*** Opening Supplied records ***

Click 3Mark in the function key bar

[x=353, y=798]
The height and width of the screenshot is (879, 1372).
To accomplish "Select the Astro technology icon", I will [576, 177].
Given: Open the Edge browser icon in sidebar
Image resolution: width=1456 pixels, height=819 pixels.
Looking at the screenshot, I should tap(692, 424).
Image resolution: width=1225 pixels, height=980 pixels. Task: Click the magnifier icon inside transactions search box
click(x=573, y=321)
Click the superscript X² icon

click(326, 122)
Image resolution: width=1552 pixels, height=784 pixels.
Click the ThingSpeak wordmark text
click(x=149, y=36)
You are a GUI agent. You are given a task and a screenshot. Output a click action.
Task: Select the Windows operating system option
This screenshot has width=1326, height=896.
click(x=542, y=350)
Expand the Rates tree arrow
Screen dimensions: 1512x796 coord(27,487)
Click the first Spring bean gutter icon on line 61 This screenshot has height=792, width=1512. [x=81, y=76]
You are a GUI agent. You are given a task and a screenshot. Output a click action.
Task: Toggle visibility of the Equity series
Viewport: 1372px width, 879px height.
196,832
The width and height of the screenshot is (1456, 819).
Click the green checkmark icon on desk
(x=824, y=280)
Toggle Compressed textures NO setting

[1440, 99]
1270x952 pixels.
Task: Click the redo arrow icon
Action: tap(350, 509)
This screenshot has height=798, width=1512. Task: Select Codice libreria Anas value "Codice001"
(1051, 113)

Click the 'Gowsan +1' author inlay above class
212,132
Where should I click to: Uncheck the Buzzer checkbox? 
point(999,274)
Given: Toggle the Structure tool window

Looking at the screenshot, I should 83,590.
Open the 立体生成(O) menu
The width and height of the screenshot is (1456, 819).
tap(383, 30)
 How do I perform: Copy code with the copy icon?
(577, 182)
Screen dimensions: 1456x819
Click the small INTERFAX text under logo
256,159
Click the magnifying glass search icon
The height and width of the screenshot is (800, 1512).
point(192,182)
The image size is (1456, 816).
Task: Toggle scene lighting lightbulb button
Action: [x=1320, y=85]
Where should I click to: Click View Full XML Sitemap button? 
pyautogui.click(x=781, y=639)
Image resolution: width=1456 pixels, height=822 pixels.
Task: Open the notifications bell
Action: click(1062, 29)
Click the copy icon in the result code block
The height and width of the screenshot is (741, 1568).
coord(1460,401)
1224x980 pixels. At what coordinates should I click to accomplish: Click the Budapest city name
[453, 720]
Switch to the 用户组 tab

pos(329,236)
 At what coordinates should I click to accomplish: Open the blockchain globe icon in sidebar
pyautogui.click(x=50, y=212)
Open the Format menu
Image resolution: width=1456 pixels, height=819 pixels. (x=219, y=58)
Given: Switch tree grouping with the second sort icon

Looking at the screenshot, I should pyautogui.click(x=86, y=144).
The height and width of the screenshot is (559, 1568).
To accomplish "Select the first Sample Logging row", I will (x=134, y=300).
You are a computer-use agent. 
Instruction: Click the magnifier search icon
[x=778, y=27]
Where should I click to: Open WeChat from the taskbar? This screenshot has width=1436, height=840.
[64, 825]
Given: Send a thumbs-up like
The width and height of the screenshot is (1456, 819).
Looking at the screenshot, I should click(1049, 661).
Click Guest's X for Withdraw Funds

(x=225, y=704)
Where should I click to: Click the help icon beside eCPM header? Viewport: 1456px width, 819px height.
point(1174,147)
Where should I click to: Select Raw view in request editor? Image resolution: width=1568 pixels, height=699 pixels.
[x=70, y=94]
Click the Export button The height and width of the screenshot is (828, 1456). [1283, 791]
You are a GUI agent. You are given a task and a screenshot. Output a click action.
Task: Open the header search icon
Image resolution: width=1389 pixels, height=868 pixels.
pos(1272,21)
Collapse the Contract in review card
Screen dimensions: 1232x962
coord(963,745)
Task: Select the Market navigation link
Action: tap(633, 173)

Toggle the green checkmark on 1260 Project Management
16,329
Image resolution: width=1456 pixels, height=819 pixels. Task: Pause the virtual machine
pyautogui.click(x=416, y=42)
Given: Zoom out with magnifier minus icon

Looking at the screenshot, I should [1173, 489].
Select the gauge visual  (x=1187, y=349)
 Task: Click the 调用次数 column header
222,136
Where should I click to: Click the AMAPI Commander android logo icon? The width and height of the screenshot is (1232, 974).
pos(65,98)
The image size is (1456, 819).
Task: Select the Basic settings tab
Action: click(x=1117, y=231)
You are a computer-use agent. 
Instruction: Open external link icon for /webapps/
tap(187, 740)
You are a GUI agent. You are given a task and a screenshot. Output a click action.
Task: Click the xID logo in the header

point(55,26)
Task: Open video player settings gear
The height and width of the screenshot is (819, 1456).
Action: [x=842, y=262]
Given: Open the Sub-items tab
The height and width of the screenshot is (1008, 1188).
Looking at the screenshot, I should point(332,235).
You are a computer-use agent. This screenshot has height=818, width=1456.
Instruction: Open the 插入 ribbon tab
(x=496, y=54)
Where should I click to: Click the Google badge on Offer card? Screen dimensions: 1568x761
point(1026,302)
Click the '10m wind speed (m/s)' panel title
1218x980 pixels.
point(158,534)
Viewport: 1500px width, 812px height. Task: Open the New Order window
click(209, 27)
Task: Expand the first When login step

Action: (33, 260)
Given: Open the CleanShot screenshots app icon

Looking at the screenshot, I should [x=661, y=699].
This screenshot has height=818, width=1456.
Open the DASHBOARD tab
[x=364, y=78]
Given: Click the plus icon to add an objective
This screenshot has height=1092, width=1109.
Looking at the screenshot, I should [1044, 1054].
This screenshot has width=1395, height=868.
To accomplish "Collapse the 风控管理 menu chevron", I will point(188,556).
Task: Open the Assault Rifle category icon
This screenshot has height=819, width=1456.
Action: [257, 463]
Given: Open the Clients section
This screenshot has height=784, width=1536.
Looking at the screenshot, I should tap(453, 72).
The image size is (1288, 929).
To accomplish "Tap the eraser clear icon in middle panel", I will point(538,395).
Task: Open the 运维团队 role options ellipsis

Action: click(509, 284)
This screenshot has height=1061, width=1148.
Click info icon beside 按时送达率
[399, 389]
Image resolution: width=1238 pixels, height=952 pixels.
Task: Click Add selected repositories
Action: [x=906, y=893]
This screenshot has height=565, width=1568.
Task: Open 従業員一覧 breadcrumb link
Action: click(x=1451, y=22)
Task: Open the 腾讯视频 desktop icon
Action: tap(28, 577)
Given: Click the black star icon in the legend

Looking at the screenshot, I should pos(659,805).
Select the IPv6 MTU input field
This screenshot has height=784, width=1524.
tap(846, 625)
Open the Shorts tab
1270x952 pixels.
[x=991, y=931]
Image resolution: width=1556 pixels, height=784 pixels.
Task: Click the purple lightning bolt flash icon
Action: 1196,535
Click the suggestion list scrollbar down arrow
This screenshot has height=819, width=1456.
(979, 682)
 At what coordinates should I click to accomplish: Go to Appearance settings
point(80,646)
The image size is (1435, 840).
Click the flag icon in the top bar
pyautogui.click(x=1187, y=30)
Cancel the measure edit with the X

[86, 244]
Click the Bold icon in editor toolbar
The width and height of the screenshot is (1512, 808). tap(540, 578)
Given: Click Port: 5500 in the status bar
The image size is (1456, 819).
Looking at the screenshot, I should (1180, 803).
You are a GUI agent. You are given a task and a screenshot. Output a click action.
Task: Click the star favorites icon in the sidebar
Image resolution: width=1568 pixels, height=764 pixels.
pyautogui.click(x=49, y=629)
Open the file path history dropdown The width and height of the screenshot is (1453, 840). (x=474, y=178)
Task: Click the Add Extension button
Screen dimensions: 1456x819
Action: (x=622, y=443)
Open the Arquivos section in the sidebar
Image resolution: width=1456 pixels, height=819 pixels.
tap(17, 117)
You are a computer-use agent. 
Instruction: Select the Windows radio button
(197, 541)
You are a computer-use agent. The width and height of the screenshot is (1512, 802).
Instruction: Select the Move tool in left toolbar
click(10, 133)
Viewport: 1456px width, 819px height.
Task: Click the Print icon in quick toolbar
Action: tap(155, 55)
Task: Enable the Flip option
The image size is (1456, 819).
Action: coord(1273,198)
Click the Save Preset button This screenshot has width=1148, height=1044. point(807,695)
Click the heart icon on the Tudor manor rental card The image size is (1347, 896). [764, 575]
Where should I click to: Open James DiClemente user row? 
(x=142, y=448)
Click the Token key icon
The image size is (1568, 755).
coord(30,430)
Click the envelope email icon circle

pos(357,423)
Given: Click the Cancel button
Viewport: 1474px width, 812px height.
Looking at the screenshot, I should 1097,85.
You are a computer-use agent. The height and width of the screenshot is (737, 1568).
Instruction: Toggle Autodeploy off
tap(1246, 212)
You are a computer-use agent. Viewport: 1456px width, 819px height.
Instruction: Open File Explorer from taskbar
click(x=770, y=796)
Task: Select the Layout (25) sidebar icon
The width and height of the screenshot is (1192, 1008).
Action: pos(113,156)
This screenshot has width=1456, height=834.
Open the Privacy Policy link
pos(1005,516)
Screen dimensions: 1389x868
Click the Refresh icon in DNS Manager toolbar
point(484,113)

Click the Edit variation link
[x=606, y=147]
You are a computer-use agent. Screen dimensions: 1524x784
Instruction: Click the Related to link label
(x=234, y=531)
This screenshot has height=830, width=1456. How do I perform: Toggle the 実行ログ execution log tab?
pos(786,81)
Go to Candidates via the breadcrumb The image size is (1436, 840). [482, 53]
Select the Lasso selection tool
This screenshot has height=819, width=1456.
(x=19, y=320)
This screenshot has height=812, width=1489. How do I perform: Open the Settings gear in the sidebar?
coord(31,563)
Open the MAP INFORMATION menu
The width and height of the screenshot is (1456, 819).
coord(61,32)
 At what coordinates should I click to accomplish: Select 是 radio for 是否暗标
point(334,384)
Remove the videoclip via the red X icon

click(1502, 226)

*** Closing Supplied records ***

▶ Exercise goal:
Filter the entries and copy each line with "panel".

▶ Task solution:
Click the '10m wind speed (m/s)' panel title
To accomplish "Tap the eraser clear icon in middle panel", I will point(538,395).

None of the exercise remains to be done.